## Quoted text
Things had been going pretty smoothly for self-publishers until the KDP Select launch. We were more or less done with the arguments about whether this was a viable path and whether you could attract an agent/publisher (if you wanted to) by self-publishing first.
This post is from 11 December 2011. It has not been updated except to clean up broken links but the comments remain open.
We had generally agreed that e-books were here to stay and that print books and bookstores (sadly) were on the way out. Then Amazon came along with a curveball, splitting the community: KDP Select.
KDP Select is an opt-in program where self-publishers can be part of Amazon’s e-book lending library. There has been a lot of discussion about KDP Select and the Lending Library – some hysterical, some measured – but I think it needs to be considered in the framework of subscription models in general.
I won’t spend much time on the pros and cons, they have been debated pretty exhaustively on The Passive Voice and places like Kindle Boards, and I think most writers already know where they stand on this. I want to ask everyone to take a look at the bigger picture of subscription models and how we will collectively define future compensation for our work.
There had been murmurings about Amazon’s move for some time. With the launch of the Kindle Fire – and the obvious corollary that the device was designed to generate future profit on content – speculation turned to whether Amazon would attempt some kind of Netflix-for-Books. Indeed, rumors abounded that they had approached publishers on this and had been universally rebuffed.
For a reader, the deal is seductive: read as much as you like for a fixed fee. In practice, it’s only attractive if the books you want to read are part of the package. For the company selling the package, the clearest way to show value is by having content you can’t get anywhere else.
It was inevitable in one sense. Exclusivity was always going to rear its head. We’ve seen it in plenty of other content industries (software, games, music); it was only a matter of time before it inserted itself in the e-book game. It’s not that new – Amazon just got people talking about it.
Writers are used to being on the sidelines, watching these power plays. This time is different (partly because the publishers decided to sit this one out). We’re being asked to make a decision. And make no mistake, whether we participate, and how we participate, has huge ramifications for the whole publishing business: how readers pay for books, how writers get paid for those stories they read, and how publishers and retailers get to play in this new game.
Amazon arouses strong feelings (in either direction). But whatever your feelings are, you need to realize that subscription models of some sort are going to play a big part in the immediate future.
There are plenty of start-ups out there right now working on similar subscription models. It usually works like this. Readers can read whatever they like – for free – but have to suffer ads (which subsidize the books they are reading). The ads aren’t too bad – they aren’t intrusive, they aren’t pop-ups, they are like the digital equivalent of the glossy one-pagers you see in magazines (or like those in the ad-supported Kindles).

## Task instructions
Transcribe the passage of the KDP Select post that opens at the words "There are plenty" and ends after "the ad-supported Kindles).". Draw solely on the KDP Select post, without outside knowledge.

## Collected material
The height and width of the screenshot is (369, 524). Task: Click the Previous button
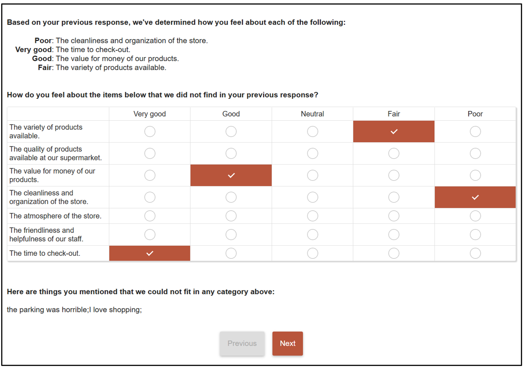(x=242, y=343)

## Answer for this exercise
There are plenty of start-ups out there right now working on similar subscription models. It usually works like this. Readers can read whatever they like – for free – but have to suffer ads (which subsidize the books they are reading). The ads aren’t too bad – they aren’t intrusive, they aren’t pop-ups, they are like the digital equivalent of the glossy one-pagers you see in magazines (or like those in the ad-supported Kindles).